FTSE 100 shares derive around 75% of their earnings from abroad. Recently, I’ve been searching for stocks in the index that have significant exposure to emerging markets. I view these regions as key drivers of global economic growth in the future, propelled by population increases and burgeoning middle classes.
Here are two Footsie stocks I consider to be well positioned to capitalise on these trends.
Prudential
The Prudential (LSE: PRU) share price has struggled to sustain momentum since losing its UK and European businesses in October 2019 due to the company’s demerger from fellow FTSE 100 constituent M&G.
After spinning off its remaining US operations in 2021, the insurer now exclusively focuses on 15 Asian and eight African countries. It currently provides 18.6m customers with savings, health and protection solutions.
The transition came at a difficult time. Hindered by China’s ‘zero Covid’ policy and ongoing border closures between Hong Kong and the mainland, Prudential’s Hong Kong sales collapsed 27% in FY21. However, aggregated 16% sales growth in other jurisdictions did offset this.
Stringent coronavirus regulations remain a headwind, but the company’s long-term prospects look good to me. After all, the market is massive. Asia’s health and protection gap is estimated to be $1.8trn and over 80% of the Asian population has no insurance cover.
Prudential doesn’t lack ambition — it’s developing capacity to serve 50m customers by 2025. New Asia-based CEO Anil Wadhwani will spearhead these efforts from February next year.
Despite recent wobbles, untapped demand in the company’s key locations makes this FTSE 100 stock a tantalising investment prospect. I’d buy.
Airtel Africa
The Airtel Africa (LSE: AAF) share price has enjoyed substantial 81% growth over 52 weeks, although progress has come to a standstill in 2022. This company provides telecommunications and mobile money services in 14 sub-Saharan African countries.
A recent entrant in the FTSE 100 index, Airtel Africa boasts 128.4m mobile subscribers and 46.7m data subscribers to its name.
The business performed well across all of its regions in FY22. Indeed, the latest results marked an impressive 17 quarters of double-digit revenue and EBITDA growth up to 31 March.
Although the market penetration for mobile services in Africa is low, the company faces stiff competition for market share. For instance, Vodafone‘s mobile money service, M-PESA, is Africa’s largest fintech platform with over 51m customers. This is almost double Airtel Africa’s 26.2m subscribers for its equivalent service.
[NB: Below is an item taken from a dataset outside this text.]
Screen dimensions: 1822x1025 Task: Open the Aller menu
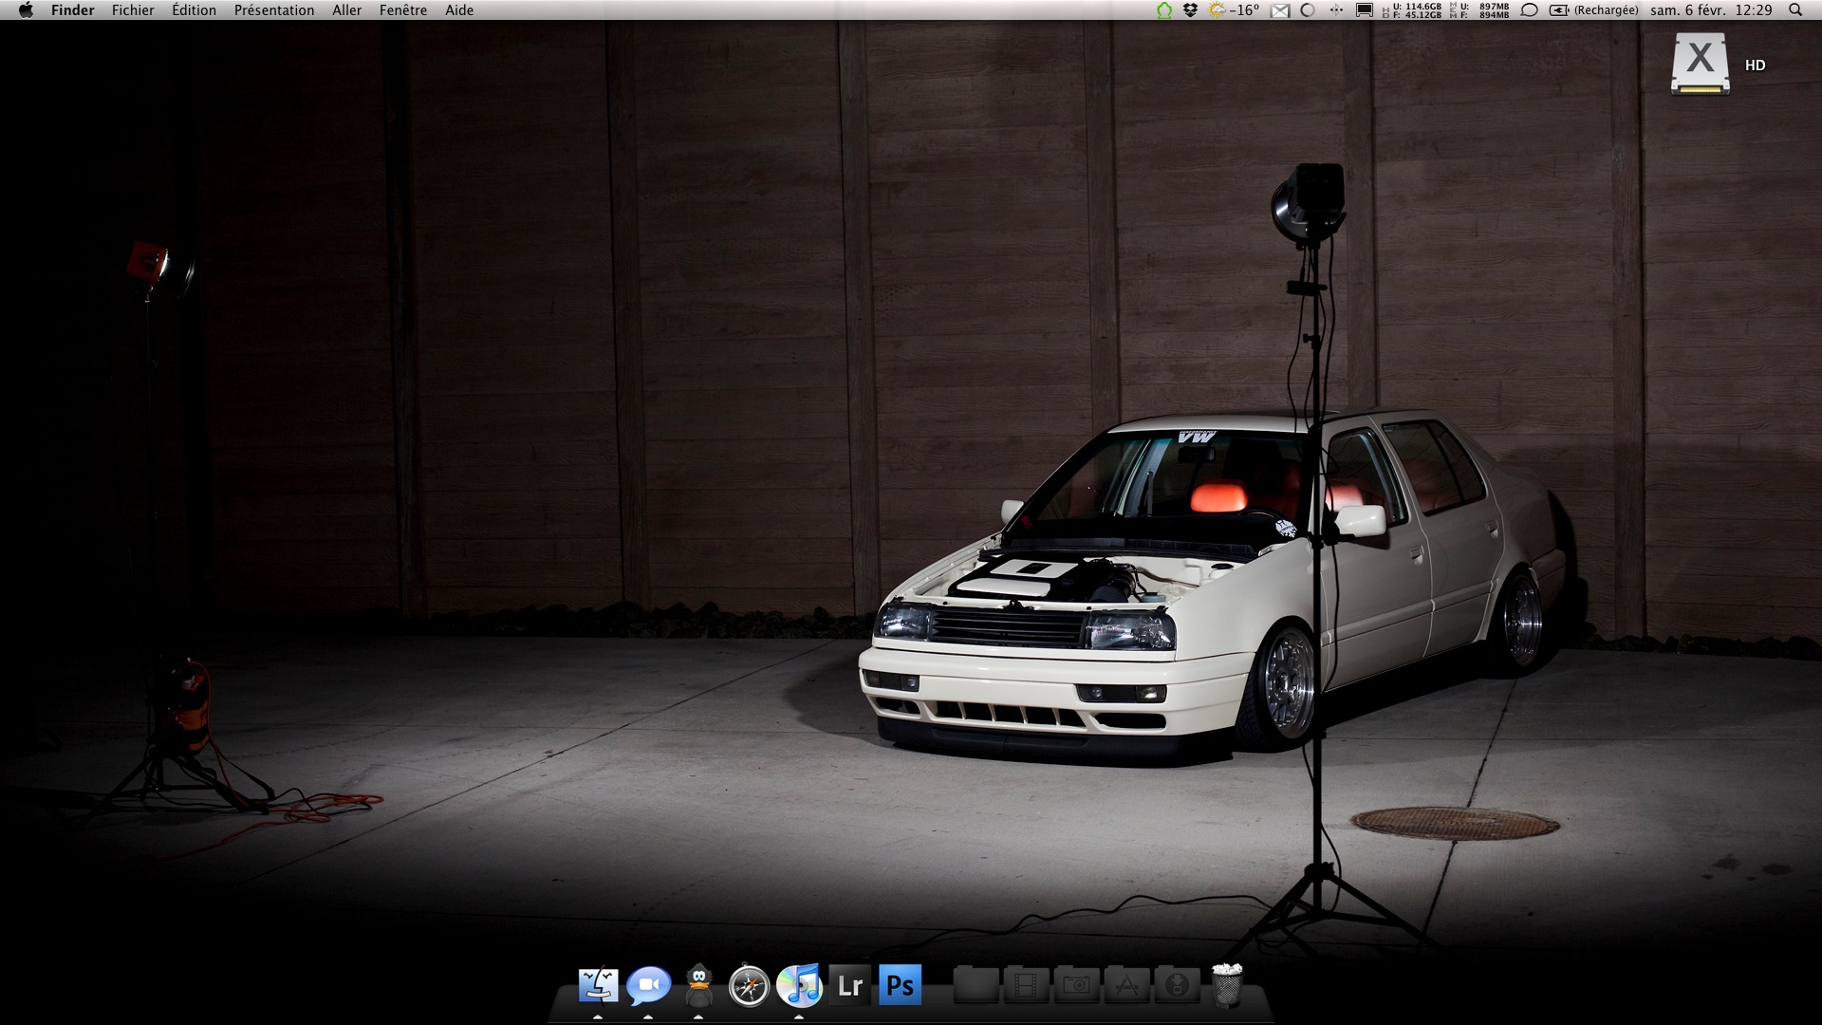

However, I do like the stock’s low price-to-earnings ratio, which is just above 10. The 3% dividend yield is handy, too. With strong brand recognition in the continent and a chunky market to take advantage of, Airtel Africa shares are a good buy for me provided the company can keep pace with its competitors.
FTSE 100 shares for the future
Emerging markets have risks and rewards. Political instability and volatile currencies can be stacked against faster economic growth anticipated in the developing world.
I believe investing in FTSE 100 shares with a strong presence in emerging economies, such as Prudential and Airtel Africa, adds important diversification to my portfolio as well as the prospect of competitive returns in the years to come.